At that time, John summoned two of his disciples and sent them to the Lord to ask, “Are you the one who is to come, or should we look for another?” When the men came to him, they said, “John the Baptist has sent us to you to ask, ‘Are you the one who is to come, or should we look for another?’” At that time he cured many of their diseases, sufferings, and evil spirits; he also granted sight to many who were blind. And he said to them in reply, “Go and tell John what you have seen and heard: the blind regain their sight, the lame walk, lepers are cleansed, the deaf hear, the dead are raised, the poor have the good news proclaimed to them. And blessed is the one who takes no offense at me.” (Luke 7:18-23)
It seems to me that more people decked their houses more festively this year. More people are proclaiming holiday wishes. It’s as if more people want to see some light rather than dark. And well they should. Fear and darkness shrouded most of 2020. The pandemic raged, and still rages, around the world. In the United States, an election went on and on. At a time, when we needed to heal, anything but healing prevailed. Our spirits and souls call out for peace but some don’t seem to want that.
In the midst of all of this, comes today’s Gospel passage. John the Baptist languishes in the darkness of his cell. He sends his clinging disciples to Jesus to find in him the one to whom John’s whole life — and even his incarceration and death — would point.
To answer, Jesus reached back to Isaiah and used the language about the Messiah and his service to the lost, forgotten, and needy to remind John that he, Jesus, is the Christ of God. Jesus was what he said, and Jesus did what the prophets proclaimed he would do. He did it then and He does it now. Amidst all of this darkness, Jesus continues to work.

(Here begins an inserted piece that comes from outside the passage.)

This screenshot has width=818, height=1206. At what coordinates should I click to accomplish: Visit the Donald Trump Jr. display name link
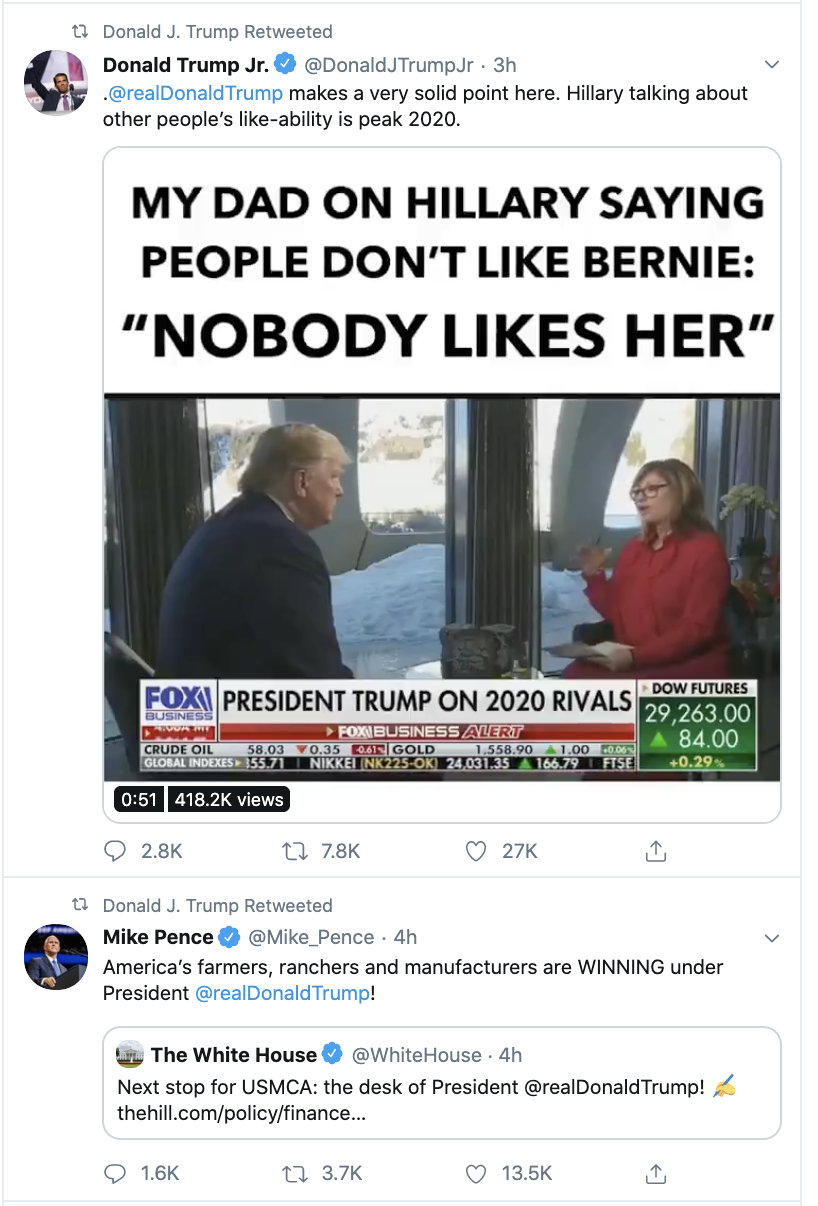(186, 65)
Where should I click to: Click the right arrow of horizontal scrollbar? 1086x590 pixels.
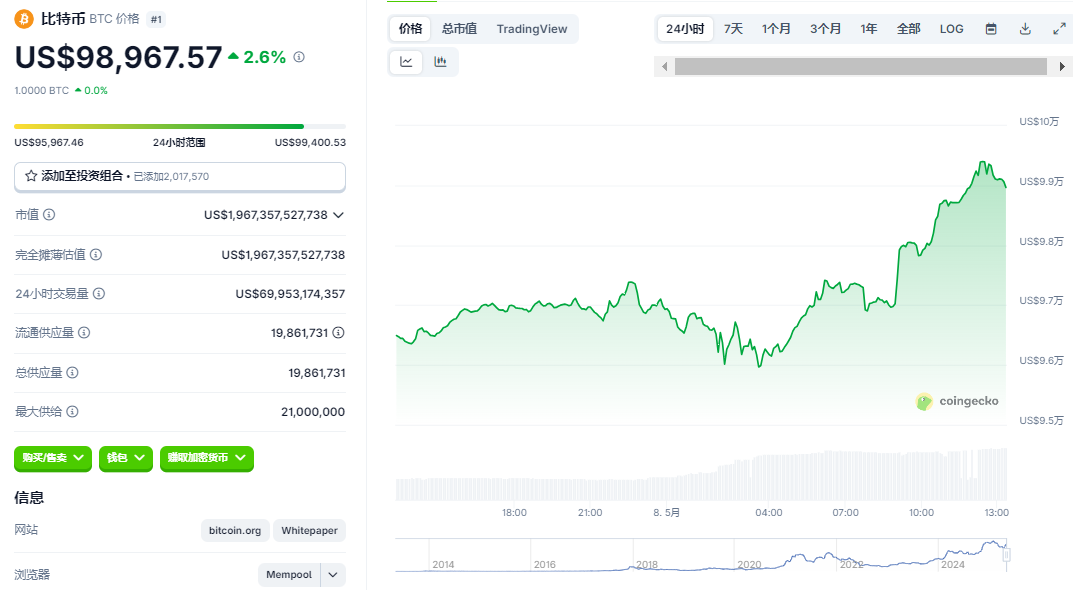click(x=1062, y=66)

God’s hands are around us, like a potter’s hands around the clay—holding, shaping, and transforming the troubled clay of our lives into something useful and good. And it is in that action that we find hope.
God is in the midst of all of 2020, somehow guiding events to God’s own purposes. Now don’t get me wrong. I am not saying that God sent a pandemic for a divine purpose. I am not suggesting that God desires Democrats and Republicans to attack one another and pit neighbors and family members against one another, Disease and divisions do not come from God. But when they do come, we believe that God is active and capable of drawing out of these difficult situations gifts that will be good for us.

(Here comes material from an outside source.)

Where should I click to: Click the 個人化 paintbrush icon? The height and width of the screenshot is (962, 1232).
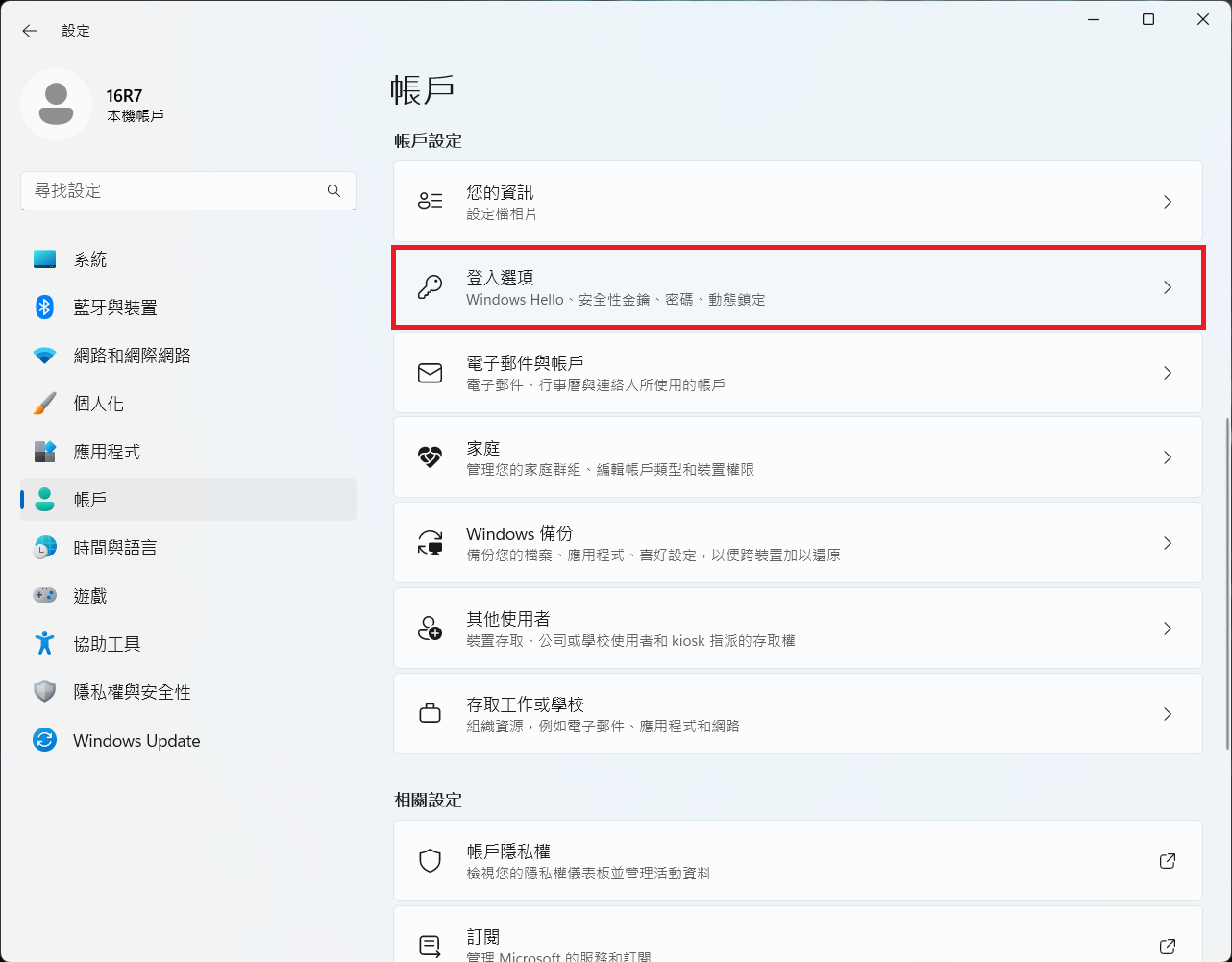click(44, 404)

And it is in that action of God that we find hope. So, the challenge of Advent is not to turn our backs on 2020 with disgust, but dare to ask how will God use the difficult events of this past year to make something beautiful? We can’t do that by clinging to the barnacles of this year. By continuing to use words that hurt, allowing our anger to rage inside while we present a fixed smile to the outside, by demonizing those who do not agree with us!
We have to level the mountains of pride, self-righteousness and egocentrism in our lives. We have to fill in the valleys that come from a shallow prayer life. We have to straighten out crooked paths: if we’ve been involved in some dishonest practices or living a double life, we’re called to straighten them out and do restitution; if we’ve been harboring grudges or hatred, or failing to reconcile with others, now’s the time to clear away all the debris now is the time to get our priorities straight.
This is why Advent is coming at just the right time for us. Advent is a season of hope, hope not in the things that have happened but in what God is doing. Today John continues to point out Jesus to us and wants us, like his emissaries in today’s Gospel, to go to Jesus and enter into deeper conversation with him, to consider all of his works, to be blessed for our faith in him. He wants us to go thirsty to receive the outpouring of God’s living water from above.
Prayer of The Day
Lord, help me in the Advent season to continue to prepare my heart for You. Help me to listen to Your Word and to heed all that You have to say. May I follow You in all things and above all things and never be offended by Your Word. Jesus, I trust in You.
Reflect, today, upon how completely open you are to the full truth of the Gospel. Are you ready and willing to listen to everything Jesus proclaims? Are you ready and willing to accept the full Gospel in your life? Let Advent be a time when you deepen your resolve to listen and heed all that our Lord wants to say to you. And if you see yourself “offended” in any way, know that the area of offense is most likely the area you need to work on the most.